■ Instructions to follow
The answer is the exact text of every line from the one that contains "Task: Open DevTools settings gear" to the final line of the entries below, with pictures left out.

■ The input

#####

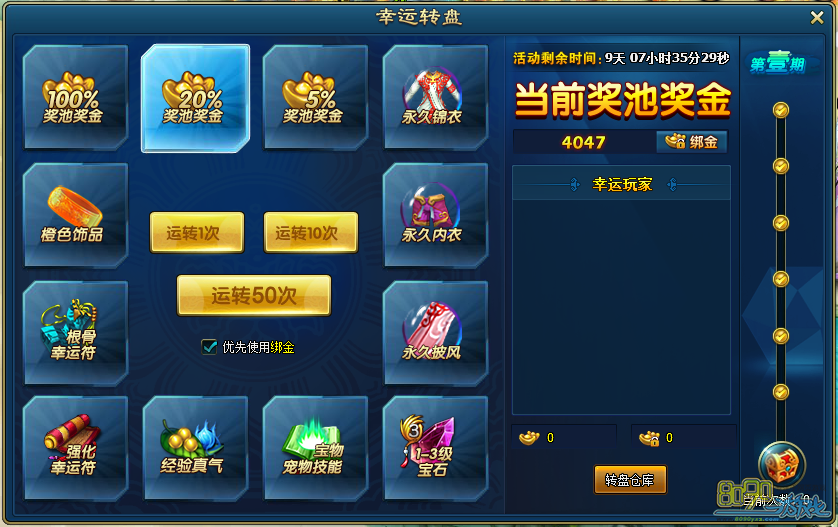The height and width of the screenshot is (527, 838).
Task: Click the 根骨幸运符 reward icon
Action: coord(75,332)
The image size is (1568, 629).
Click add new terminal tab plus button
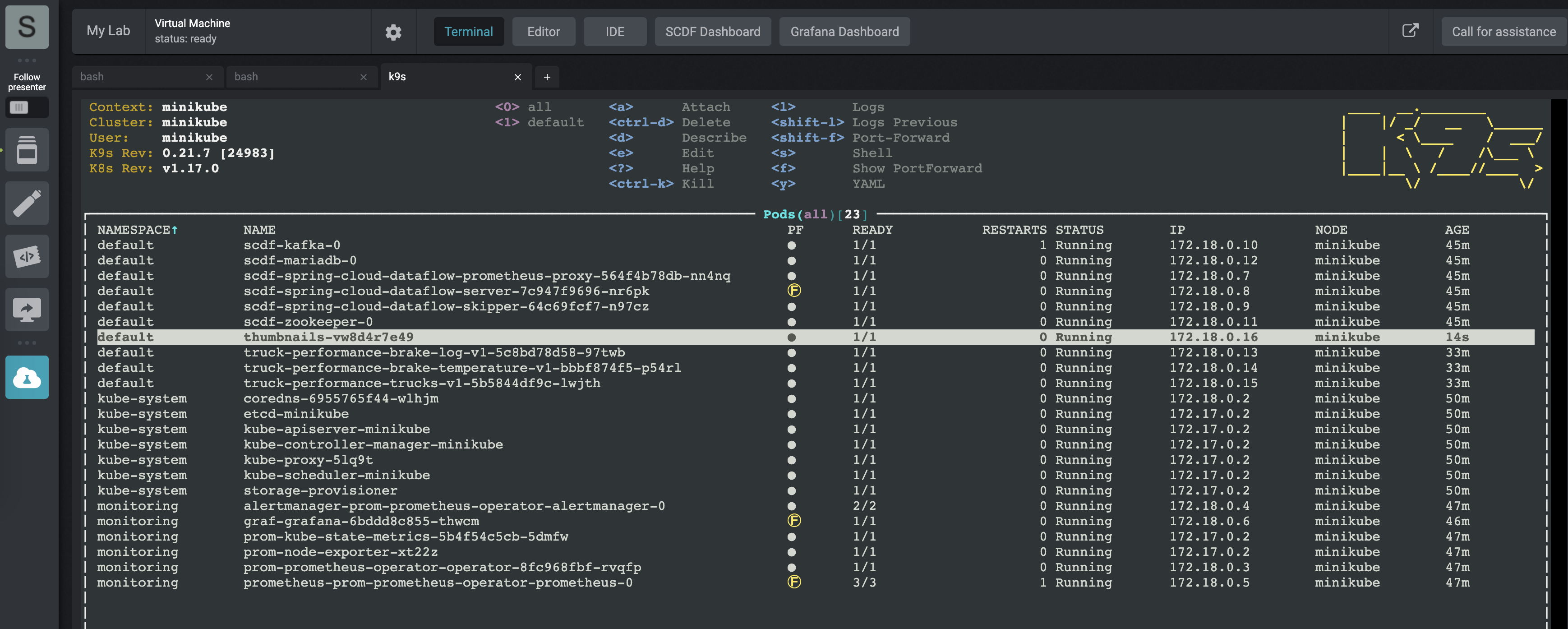pos(547,76)
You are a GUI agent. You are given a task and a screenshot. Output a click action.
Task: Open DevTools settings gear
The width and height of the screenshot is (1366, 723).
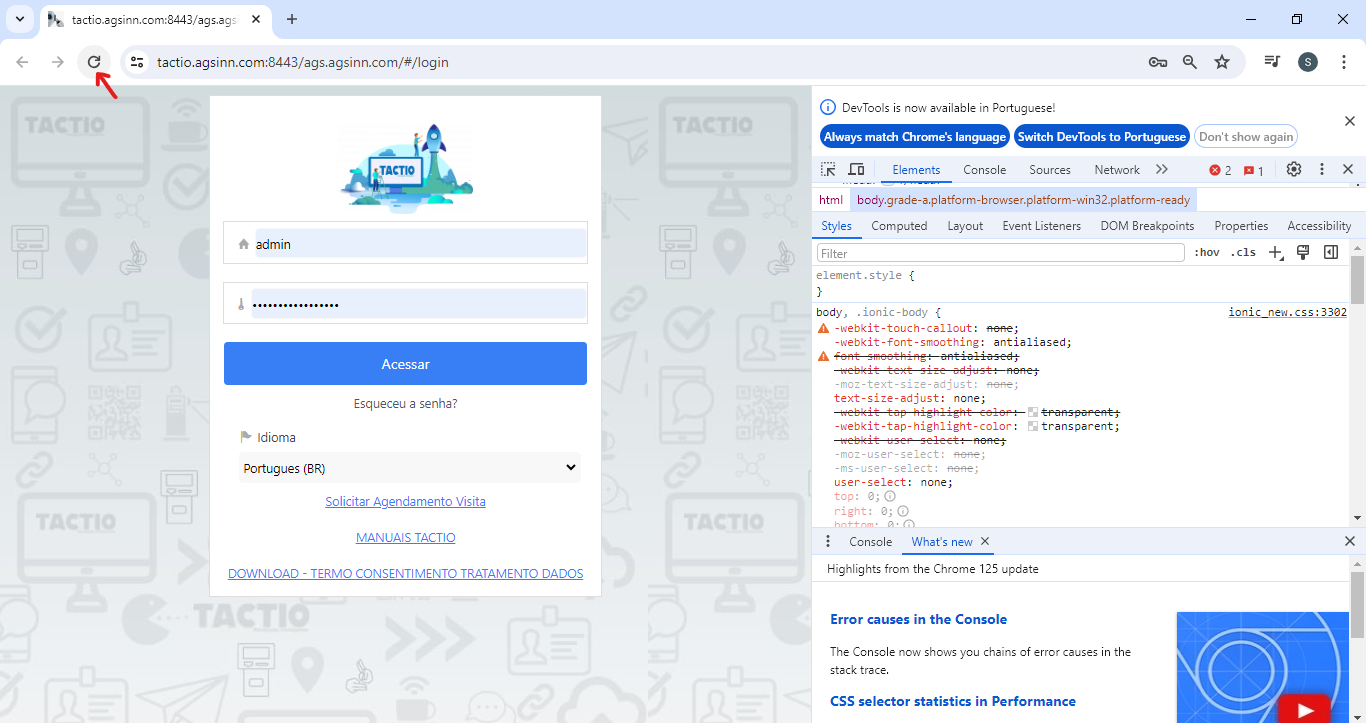click(x=1293, y=170)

#####

■ Answer
Task: Open DevTools settings gear
The width and height of the screenshot is (1366, 723).
click(x=1293, y=170)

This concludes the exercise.